- [Records provided]:
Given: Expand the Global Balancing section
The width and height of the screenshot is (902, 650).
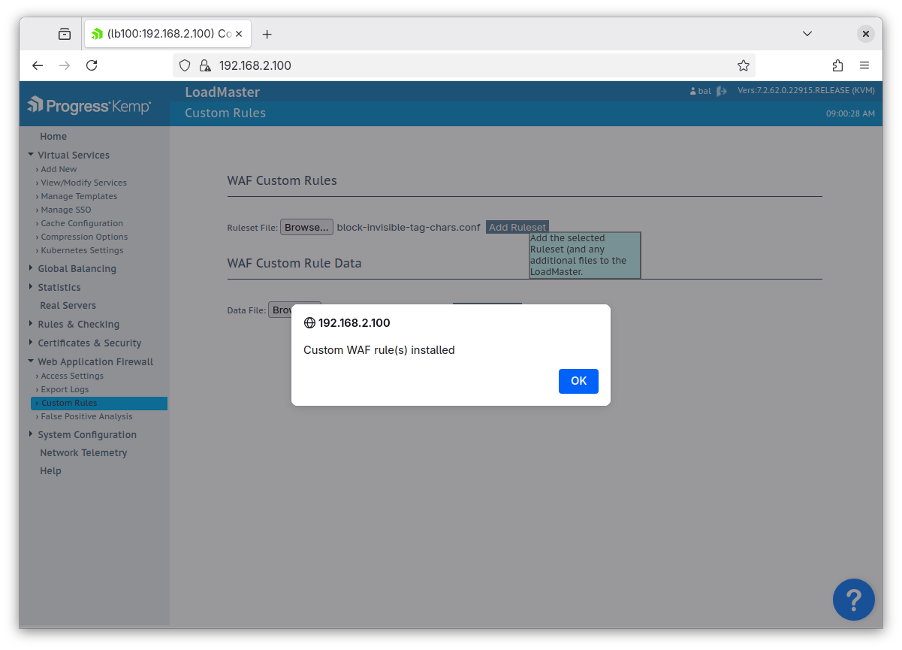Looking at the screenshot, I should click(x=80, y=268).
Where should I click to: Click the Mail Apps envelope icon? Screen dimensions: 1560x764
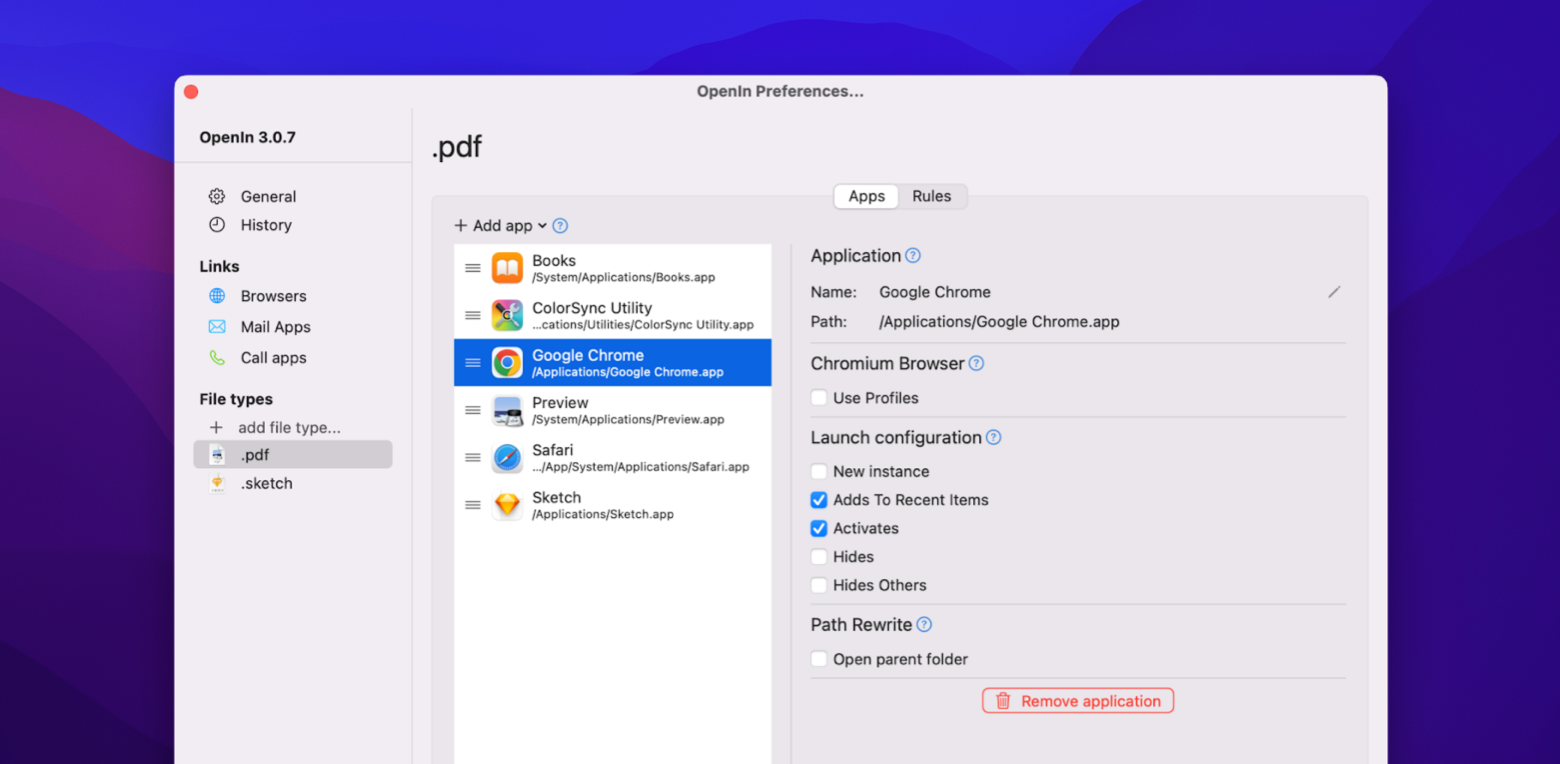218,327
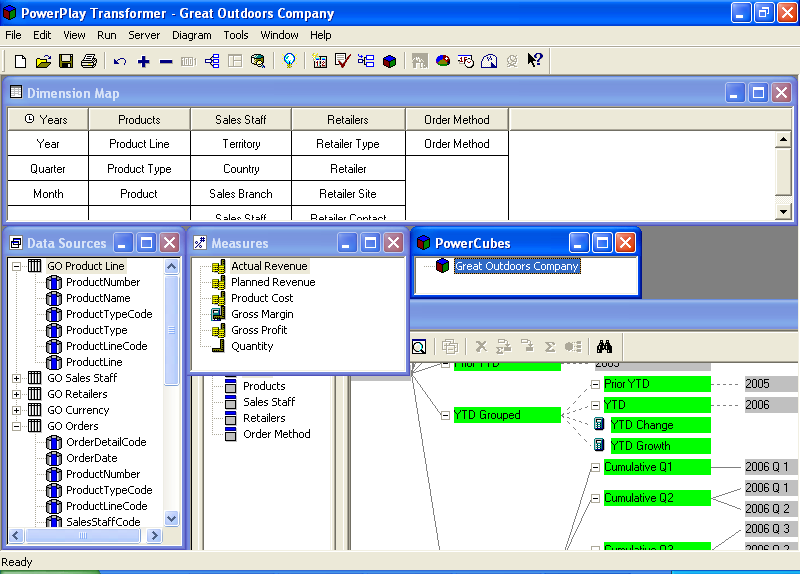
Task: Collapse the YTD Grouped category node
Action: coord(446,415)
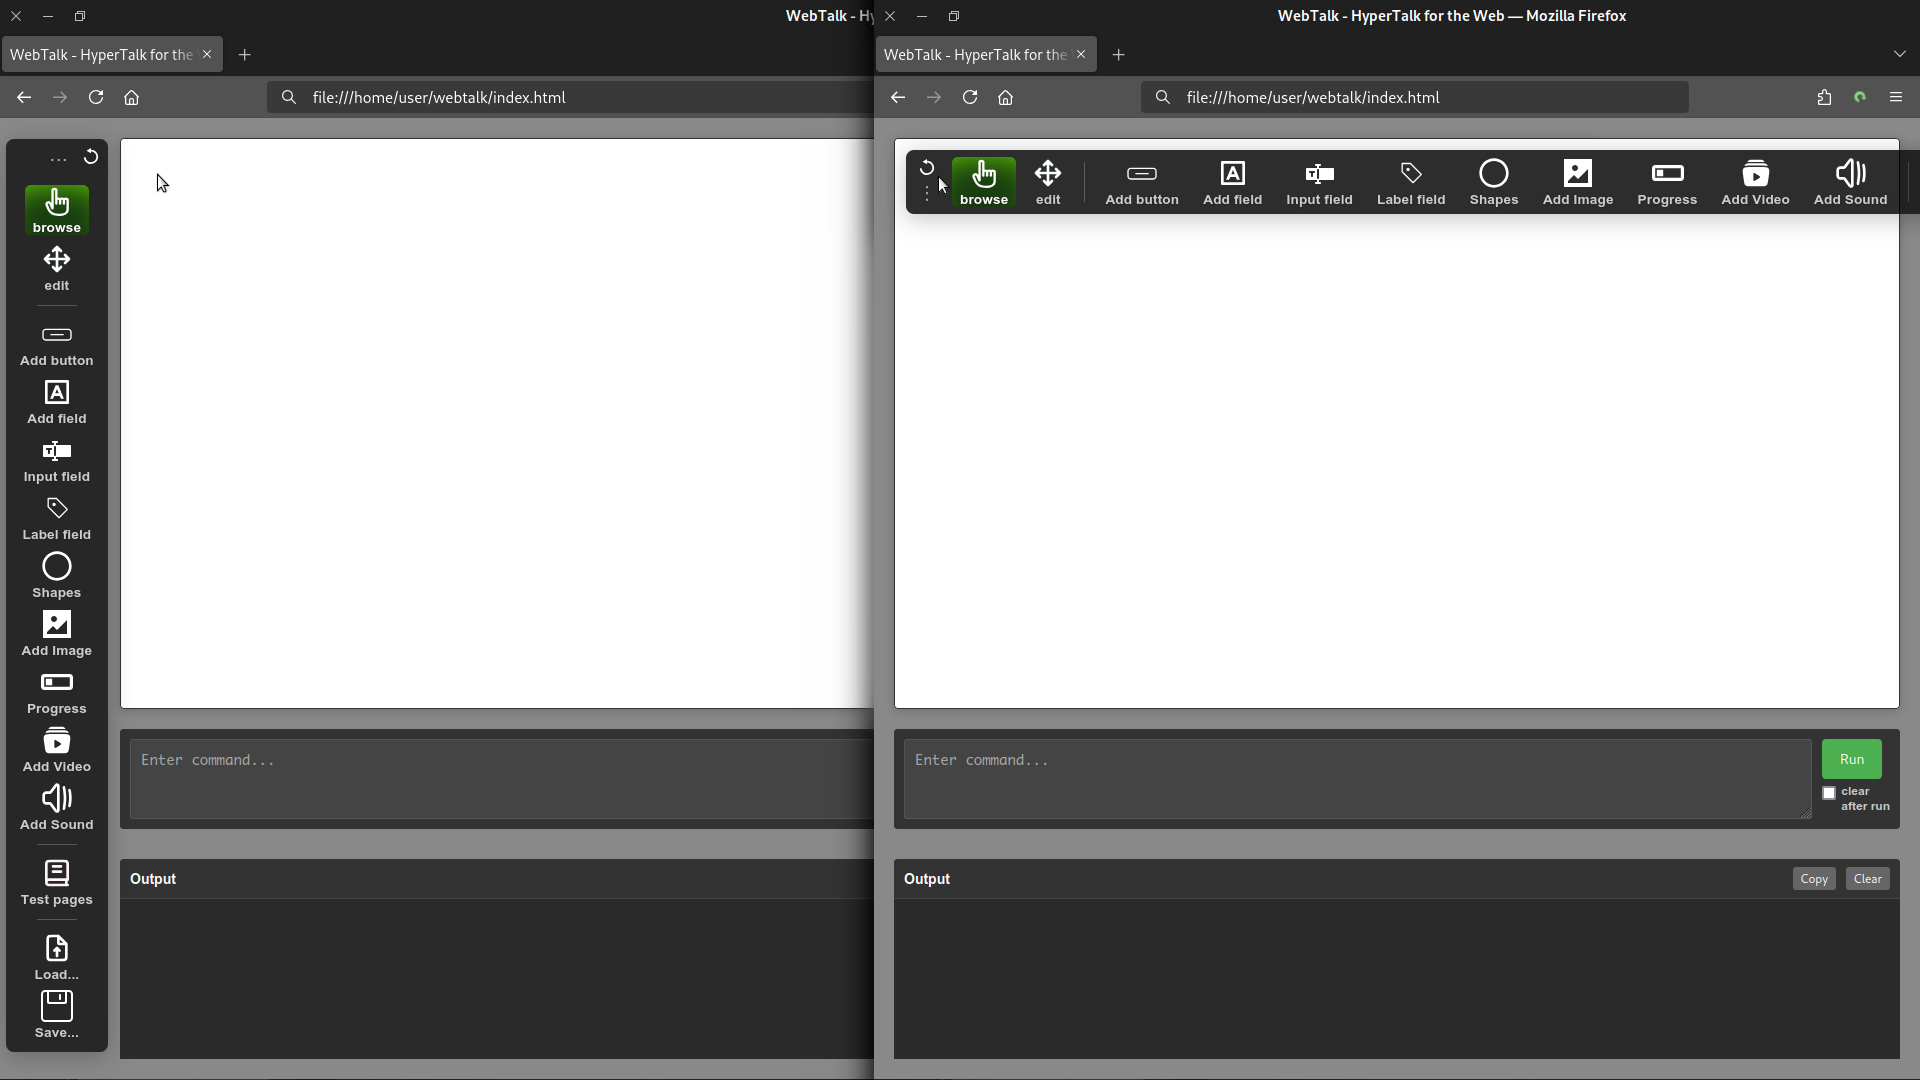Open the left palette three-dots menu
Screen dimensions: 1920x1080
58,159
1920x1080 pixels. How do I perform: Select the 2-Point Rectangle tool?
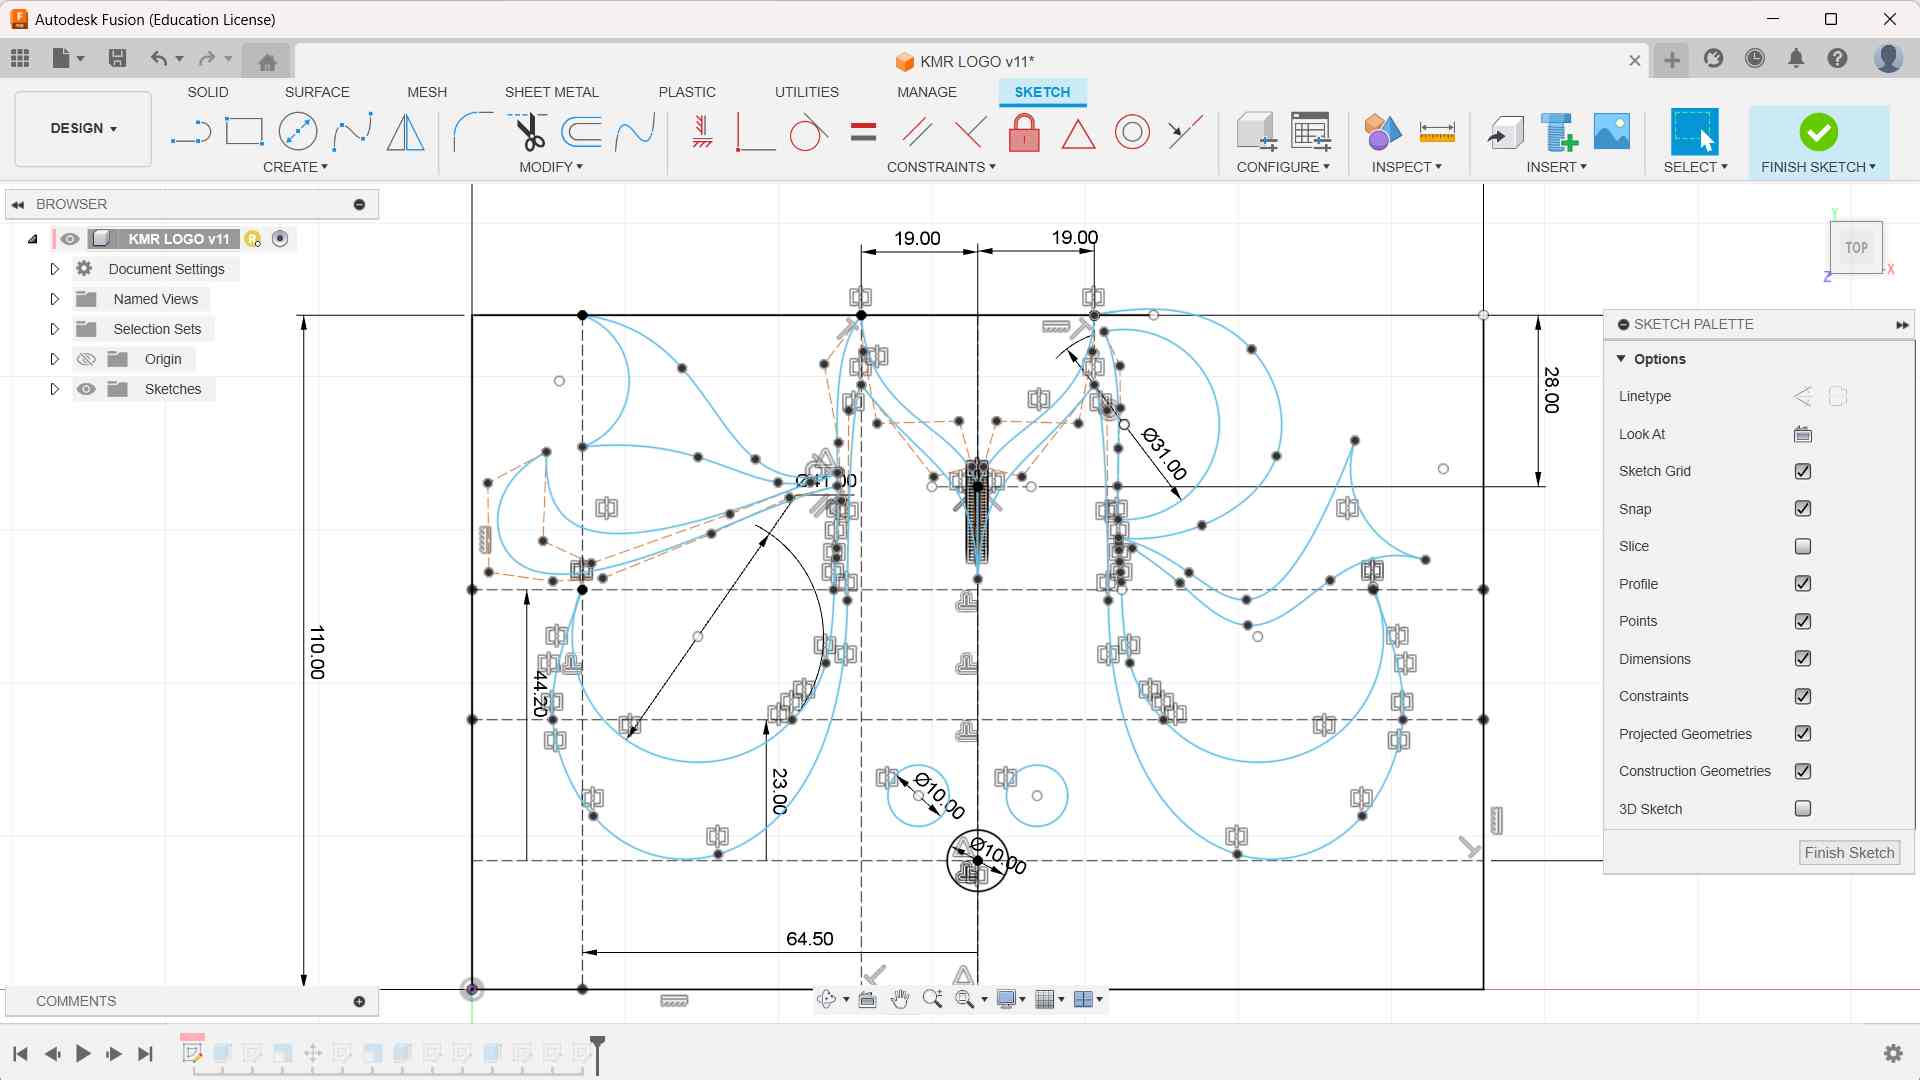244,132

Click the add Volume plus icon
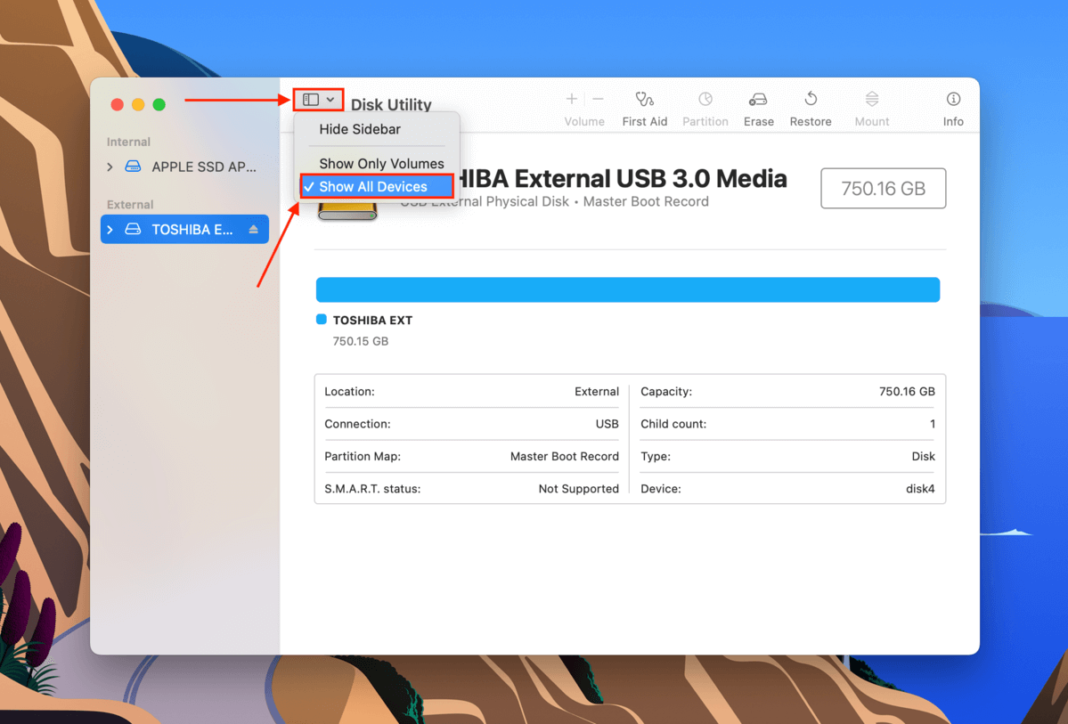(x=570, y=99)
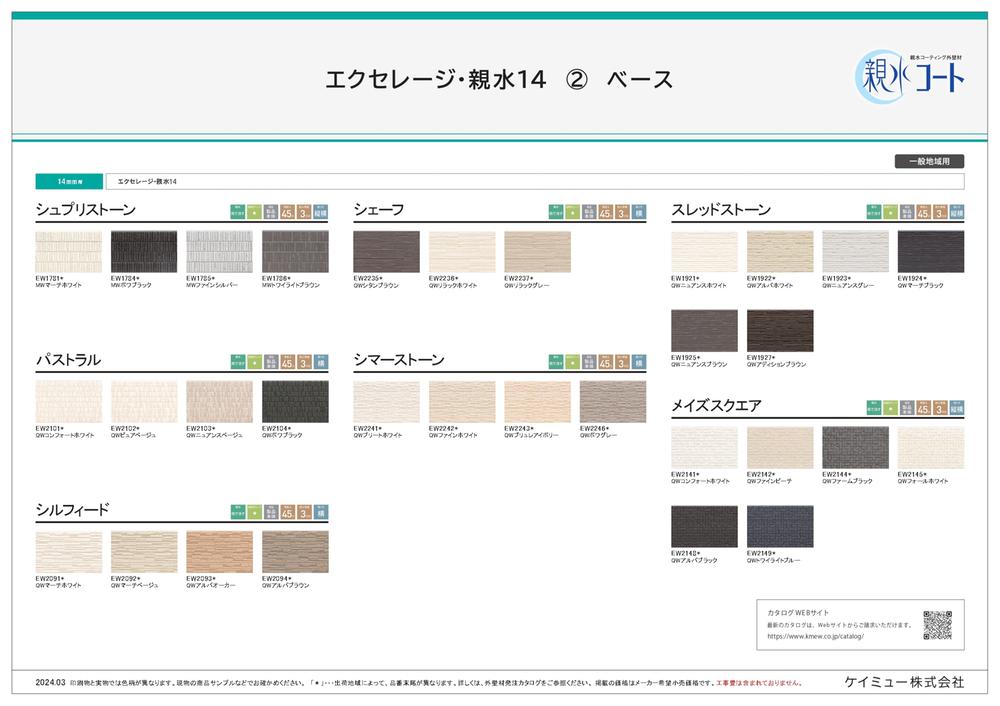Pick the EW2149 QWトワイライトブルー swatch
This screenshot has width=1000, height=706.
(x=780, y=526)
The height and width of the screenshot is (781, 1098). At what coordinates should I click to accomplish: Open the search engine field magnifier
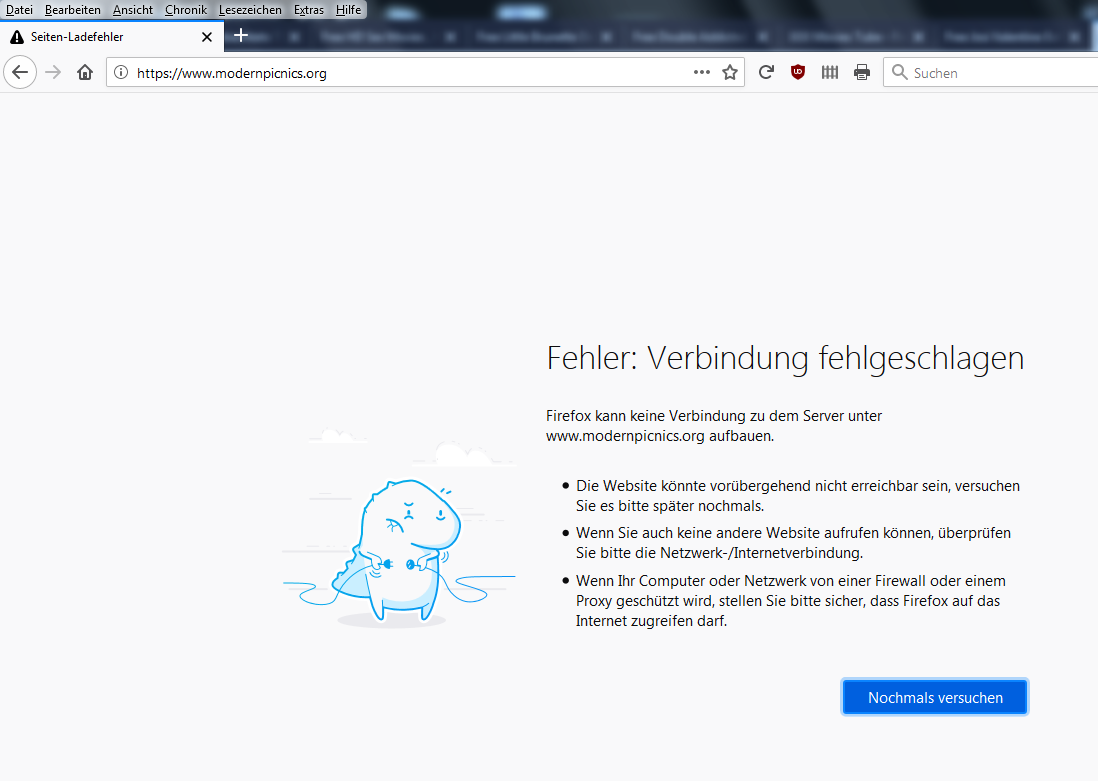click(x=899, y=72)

- [Aim]: Rewrite all the lines above, changing "Volume" to "Storage" and leaving everything else as it is. Omit the pictures.

- [Finished exercise]:
Given: Expand the Global Balancing section
The width and height of the screenshot is (902, 650).
Looking at the screenshot, I should click(x=80, y=268).
Where should I click to: Click the Mail Apps envelope icon? Screen dimensions: 1560x764
218,327
Task: Collapse the YTD Grouped category node
Action: coord(446,415)
Open the left palette three-dots menu
Screen dimensions: 1920x1080
58,159
1920x1080 pixels. How do I perform: Select the 2-Point Rectangle tool?
244,132

Click the add Storage plus icon
(x=570, y=99)
Pick the EW2149 QWトワイライトブルー swatch
This screenshot has width=1000, height=706.
(x=780, y=526)
The height and width of the screenshot is (781, 1098). At what coordinates should I click to accomplish: Open the search engine field magnifier
click(x=899, y=72)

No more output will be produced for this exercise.